L’Antares risultava essere composta da dieci soci, che tramite i dati individuali forniti dal presidente Sallustio alle competenti autorità comunali, acquisirono la qualifica di “assegnatari”.
Dopo anni di movimenti cartacei si passò poi alla edificazione ma già dai primi giorni i soci notarono uno sfrenato interesse del presidente alla costruzione.
«Constatammo poi – riferiscono più cittadini consorziati – che il presidente non risultava assegnatario, in quanto escluso per carenza di alcuni requisiti. Nel novembre 2005 – precisano - il Comune, a seguito di nostre segnalazioni, si attivò per chiedere al Sallustio la verifica dei requisiti dei soci, dando anche una breve scadenza temporale».
Non erano chiare le posizioni dei suoi parenti, suocera e cognato, poi scagionato.
«Il presidente non poteva non sapere o accedere a quei dati – puntualizzano - godendo dell’appoggio dell’Ufficio Tecnico comunale.
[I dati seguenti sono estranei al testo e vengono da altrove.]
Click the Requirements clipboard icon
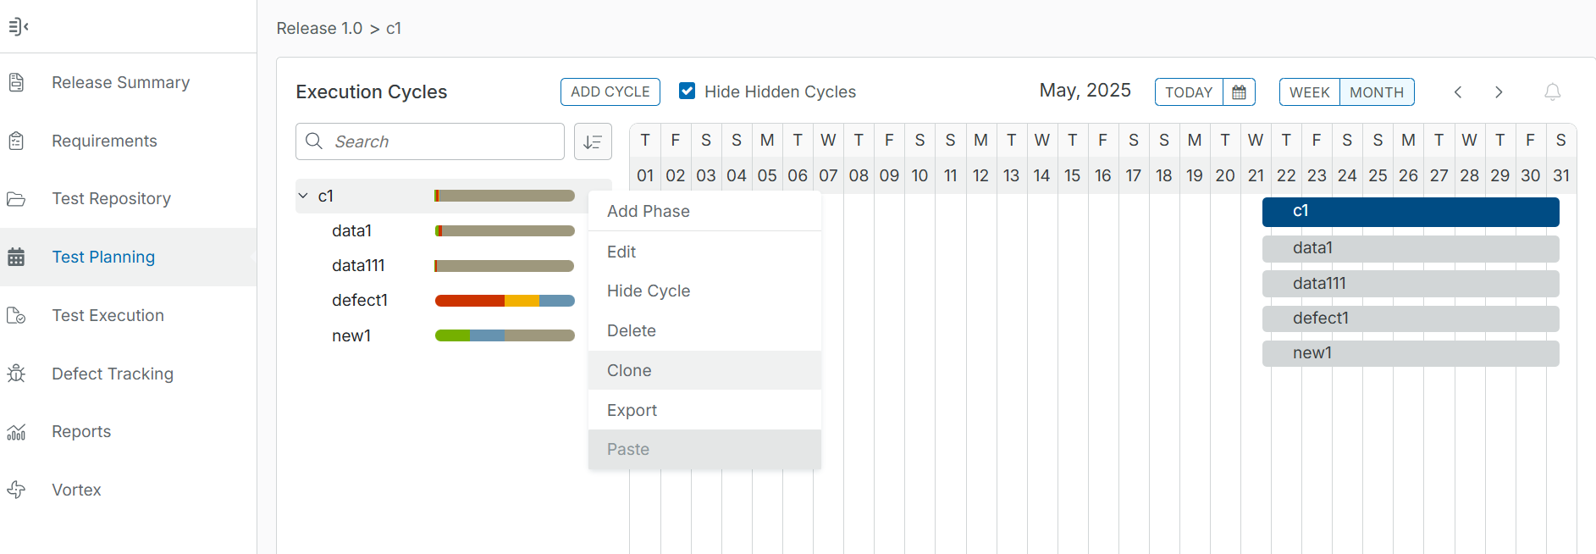 16,141
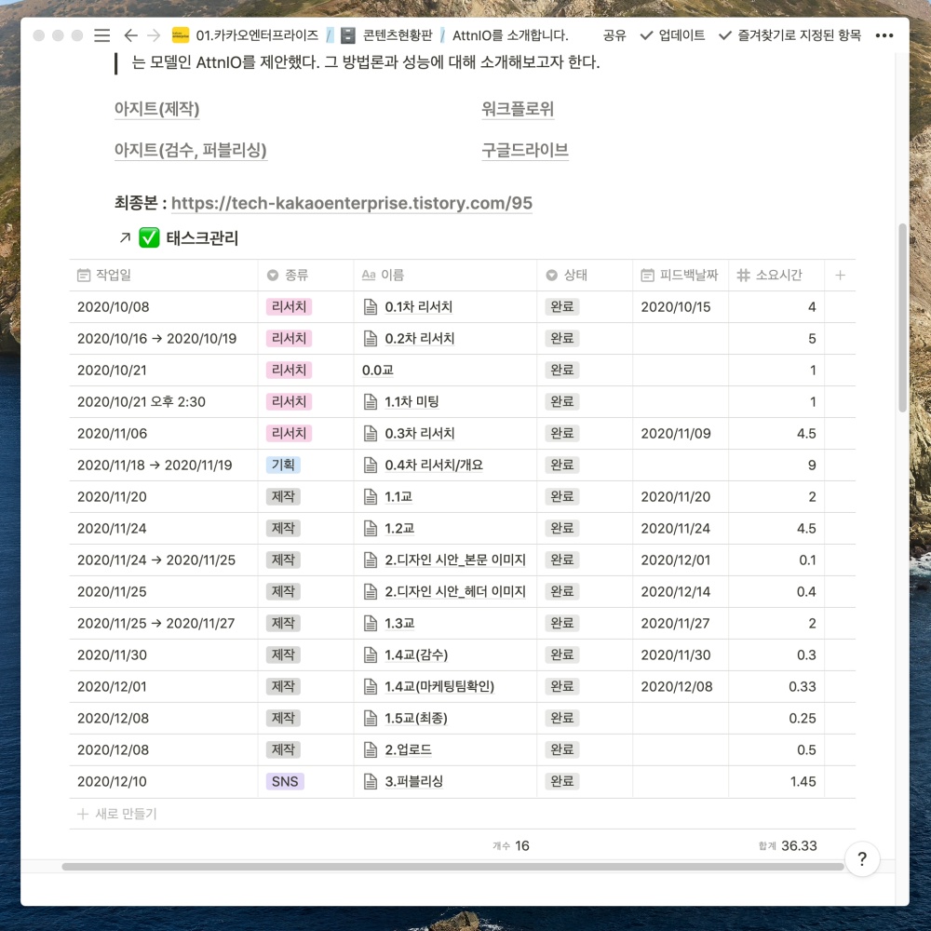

Ufficio che lasciò passare ben 8 mesi in attesa di ‘sistemare le carte’ .
Sono stati questi i primi passi “ pesanti “ del Comune – accusano - che negli anni precedenti colpevolmente non ha mai espletato indagini o almeno controlli sui soci delle cooperative.
Quindi dopo altri mesi di colpevole indifferenza il Comune decise per una serie di determinazioni che apparentemente fecero ‘giustizia’.
Il dirigente del settore Territorio del Comune, l’ingegnere Giuseppe Parisi, sollecitato da noi più volte per chiarire la situazione, si era rifiutato asserendo che non era lui a dover controllare non essendo sua la competenza al riguardo.
Ciò permise a Sallustio di poter “aggiustare le carte”, cosa puntualmente verificatasi con la sparizione, certa, di documenti riguardanti la posizione dei soci, esclusi o sospesi, tutti parenti del presidente».
Dopo tutto ciò, affermano i nostri interlocutori, si sono create le condizioni per permettere al Comune, indebitamente ed illecitamente (v. L 241/90 ), di riammettere i soci esclusi in precedenza dal Comune stesso, i cui contenuti nulla avevano a che vedere con i dettami delle vigenti disposizioni, sempre sulla base di perizie di parte invece che dall’esame della loro richiesta di una mai prodotta dichiarazioni dei redditi.
«E’ palese – riprendono - l’atteggiamento di favoreggiamento, omissioni di atti di ufficio tenuto dal Comune verso il gruppo familiare del presidente e teso a legittimare situazioni di assoluta irregolarità da parte di quest’ultimo».
Per la tutela dei loro diritti i soci, non familiari del presidente, hanno avviato una azione civile, che è in corso, ed anche una azione penale presso la procura della Repubblica di Trani che per ora ha sequestrato, tramite la Guardia di Finanza di Molfetta, la documentazione della cooperativa sia presso lo studio del presidente che presso gli uffici del Comune.
«Grazie a questo connubio di connivenze tra il presidente ed elementi dell’ufficio tecnico del Comune – concludono amaramente - noi cittadini siamo stati danneggiati ed il sogno della casa si è trasformato al momento in un incubo. Questa gente ha tolto la serenità dalle nostre case e noi ci batteremo affinché chi ha sbagliato paghi. Speriamo che chi amministra la giustizia capisca ed appoggi le richieste di cittadini onesti che null’altro chiedono se non di poter , dopo anni di sacrifici, aspirare a poter acquistare una casa a prezzi civili senza tangenti o bustarelle.
Qui non esiste più il rispetto delle regole e l’osservanza delle leggi ma la sentenza di ieri ci ha dato nuova linfa».
In effetti non si capisce come chi aveva il compito istituzionale di controllare, non sia riuscito a farlo ma in ogni caso sarà solo la magistratura a stabilire, se e quali, sono state le responsabilità del Comune di Molfetta. Quella stessa magistratura che ieri ha condannato l’inventore e quindi primo colpevole di questa truffa.
Si spera che questa sentenza possa rappresentare un precedente per tante situazioni simili e soprattutto rappresenti un monito per il malcostume di molti costruttori e imprenditori edili locali (sullo scandalo dei prezzi delle case a Molfetta “Quindici” ha condotto una battaglia giornalistica fin dal primo numero) di chiedere denaro sottobanco e in nero, facendo lievitare i costi delle case, anche in cooperativa.